_TEKS KUTIPAN_.

Direktur Kesehatan Hewan, Ditjen Peternakan dan Kesehatan Hewan (PKH) Kementerian Pertanian (Kementan) Fajar Sumping Tjatur Rasa mengatakan, dalam beberapa hari pemerintah akan mendeklarasikan perihal wabah African Swine Fever (ASF) sebagai bentuk penegasan hukum.
”Kami sedang siapkan deklarasi karena diperlukan berbagai kelengkapan administrasi. Mudah-mudahan dalam beberapa hari lagi dideklarasikan,” katanya saat dihubungi Kompas, Senin (9/12/2019).
Kami sedang siapkan deklarasi karena diperlukan berbagai kelengkapan administrasi. Mudah-mudahan dalam beberapa hari lagi dideklarasikan.

_CUPLIKAN CATATAN_.
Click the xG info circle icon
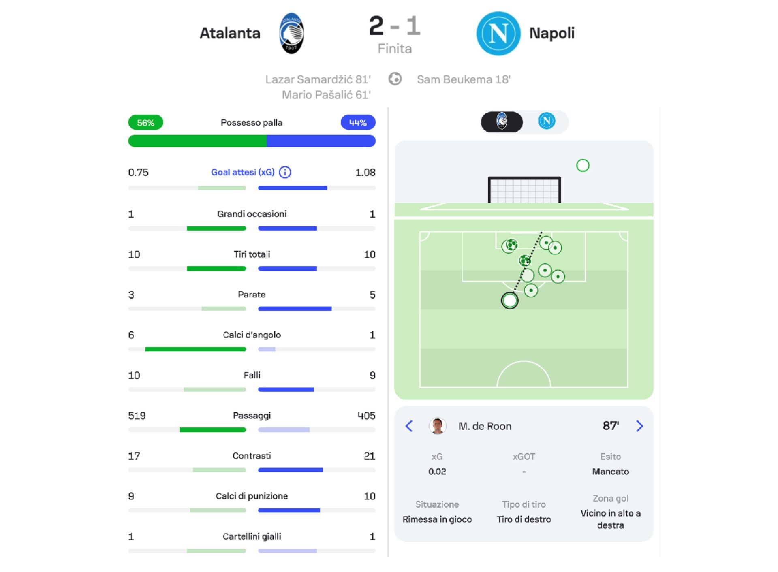 pyautogui.click(x=285, y=173)
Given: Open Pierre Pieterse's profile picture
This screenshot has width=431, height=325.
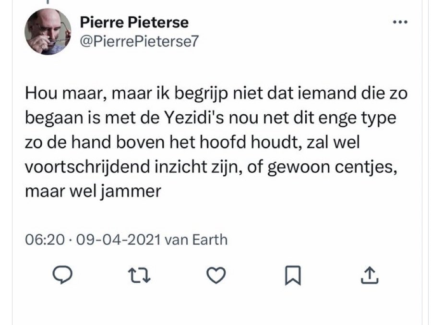Looking at the screenshot, I should pos(48,32).
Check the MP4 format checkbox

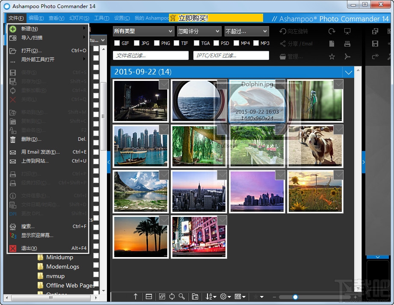236,43
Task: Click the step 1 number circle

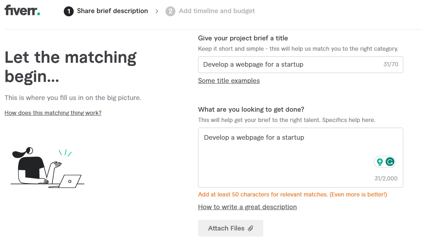Action: [69, 11]

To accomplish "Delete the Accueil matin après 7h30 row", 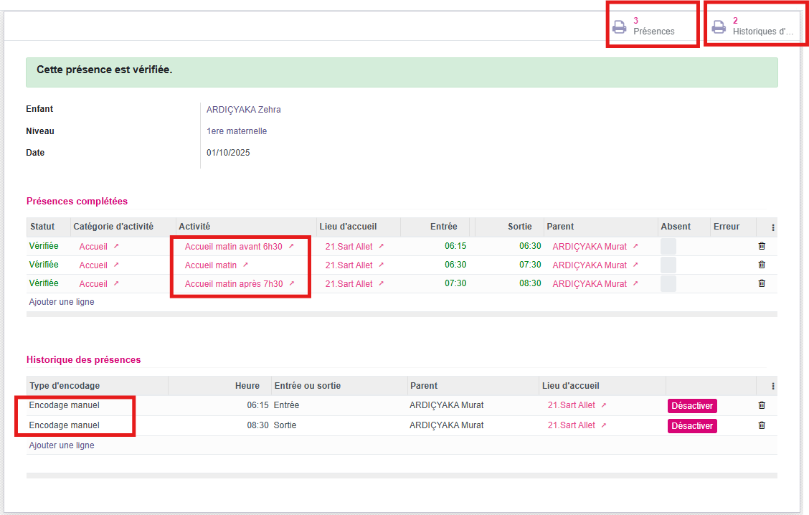I will pos(762,283).
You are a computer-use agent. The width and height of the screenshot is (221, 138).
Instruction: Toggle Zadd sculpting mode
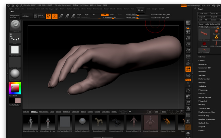pos(104,15)
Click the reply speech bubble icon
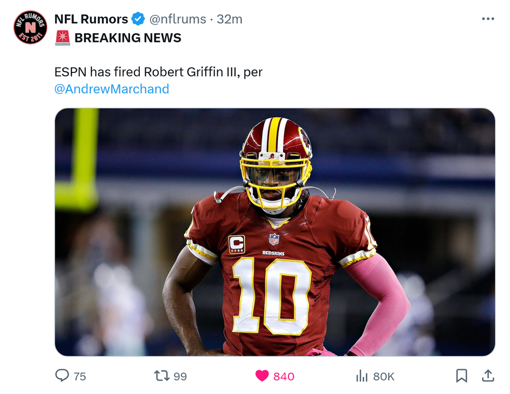This screenshot has height=394, width=510. coord(62,376)
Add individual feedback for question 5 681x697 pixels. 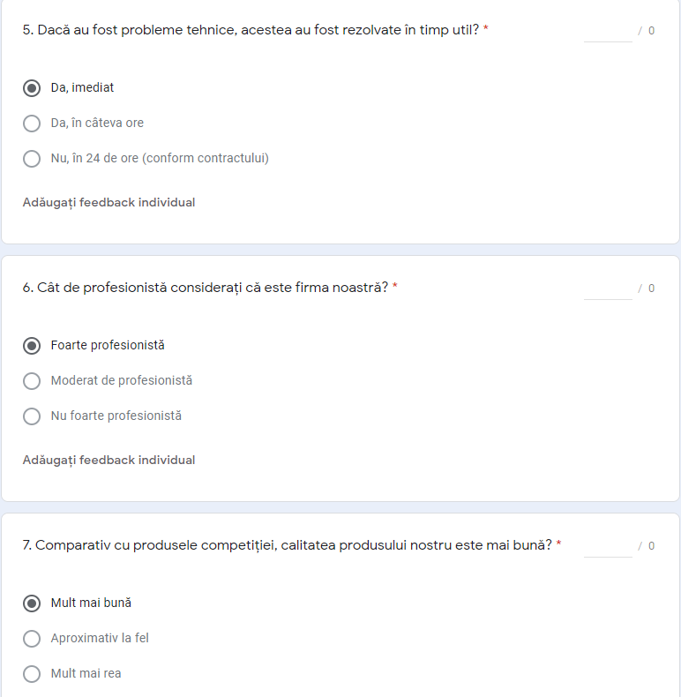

_KEGIATAN_.
a: Dalam teks tentang wabah ASF, kapan Fajar Sumping Tjatur Rasa dihubungi Kompas?
b: Tuliskan lanjutan teks tentang wabah ASF setelah kalimat terakhirnya.

_JAWABAN_.
a: Ia dihubungi Kompas pada Senin, 9 Desember 2019.

b:
Menurut Fajar, administrasi yang masih harus dilengkapi adalah hasil uji lab yang membuktikan adanya virus demam babi pada babi yang mati. Selain itu, Kementerian Pertanian juga masih harus mengumpulkan surat laporan dari bupati dan gubernur.
AFS adalah penyakit virus yang menyerang babi dengan angka kematian mendekati 100 persen. Tadinya penyakit ini hampir dilupakan dunia karena dianggap hanya menyebar dan endemik di Afrika. Sejak muncul pertama kali di Kenya 1921, ASF berkontribusi pada kemiskinan dan malnutrisi di 27 negara Afrika.
Virus tersebut baru muncul di Sumatera Utara (Sumut). Saat ini, ada 16 kabupaten yang terjangkit, antara lain Deli Serdang, Karo, Siantar, dan Tebing Tinggi. Data Dinas Ketahanan Pangan dan Peternakan Sumut menyebutkan, penyakit tersebut telah menyebabkan kematian pada 22.900 ekor babi sejak Agustus sampai Desember 2019.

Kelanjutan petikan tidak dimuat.